Polish-American mathematician

Marta Lewicka (born 23 November 1972) is a Polish-American professor of mathematics at the University of Pittsburgh, specializing in mathematical analysis. Lewicka has contributed results in the theory of hyperbolic systems of conservation laws, fluid dynamics, calculus of variations, nonlinear elasticity, nonlinear potential theory and differential games.

==Career==
Lewicka earned bachelor's and master's degrees in mathematics in 1996 from the University of Gdańsk, and a second engineering bachelor's degree in computer science in 1998 from Częstochowa University of Technology. She completed her Ph.D. in 2000 from the International School for Advanced Studies in Trieste, Italy under the supervision of Alberto Bressan. After postdoctoral research at the Max Planck Institute for Mathematics in the Sciences in Leipzig, Germany and a term as L.E. Dickson Instructor at the University of Chicago, she joined the University of Minnesota faculty in 2005. She moved in 2010 to Rutgers University, and again in 2011 to the University of Pittsburgh.

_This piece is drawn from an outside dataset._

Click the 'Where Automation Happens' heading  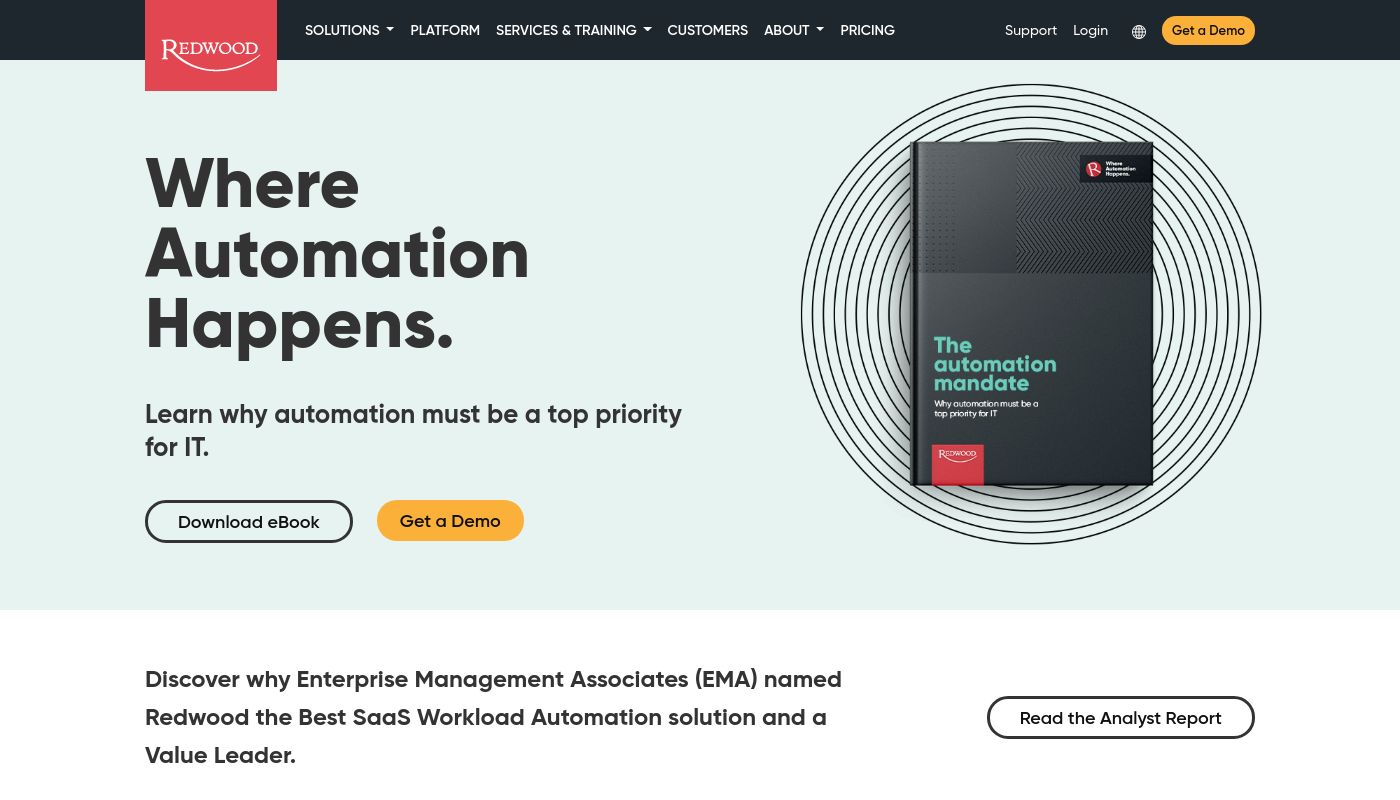[x=337, y=253]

In 2023-2024 she is the Vice Chair of the Society for Industrial and Applied Mathematics Activity Group on Analysis of Partial Differential Equations.

==Recognition==
In 2016, she gave an AMS invited address at the AMS/MAA Joint Mathematical Meetings in the area of nonlinear elasticity and geometry of prestrained materials. In 2017, she gave a Howard Rowlee Lecture. In 2017, she received Professor's scientific title, awarded in Poland by the President of the Republic of Poland. In 2018, she received a Simons Fellowship in Mathematics.

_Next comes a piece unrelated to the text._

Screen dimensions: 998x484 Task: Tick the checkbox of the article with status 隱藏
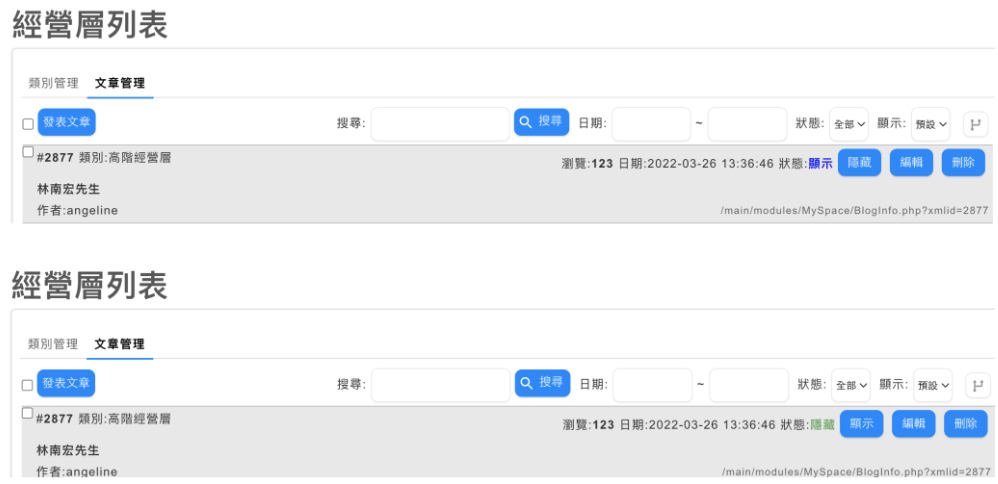tap(27, 413)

She was elected a Fellow of the American Mathematical Society in the Class of 2021, with citation "For contributions to partial differential equations, calculus of variations, and continuum mechanics." In 2022 she was a fellow of the Lady Davis Foundation and a visiting professor at the Hebrew University of Jerusalem. She was named as a Fellow of the Association for Women in Mathematics, in the 2027 class of fellows, "for sustained leadership and impact in advancing women and girls in mathematics through mentorship, community building, and outreach initiatives".

==Books==
- Lewicka, Marta (2020). "A Course on Tug-of-War Games with Random Noise. Introduction and Basic Constructions."

- Lewicka, Marta (2023). "Calculus of Variations on Thin Prestressed Films. Asymptotic Methods in Elasticity."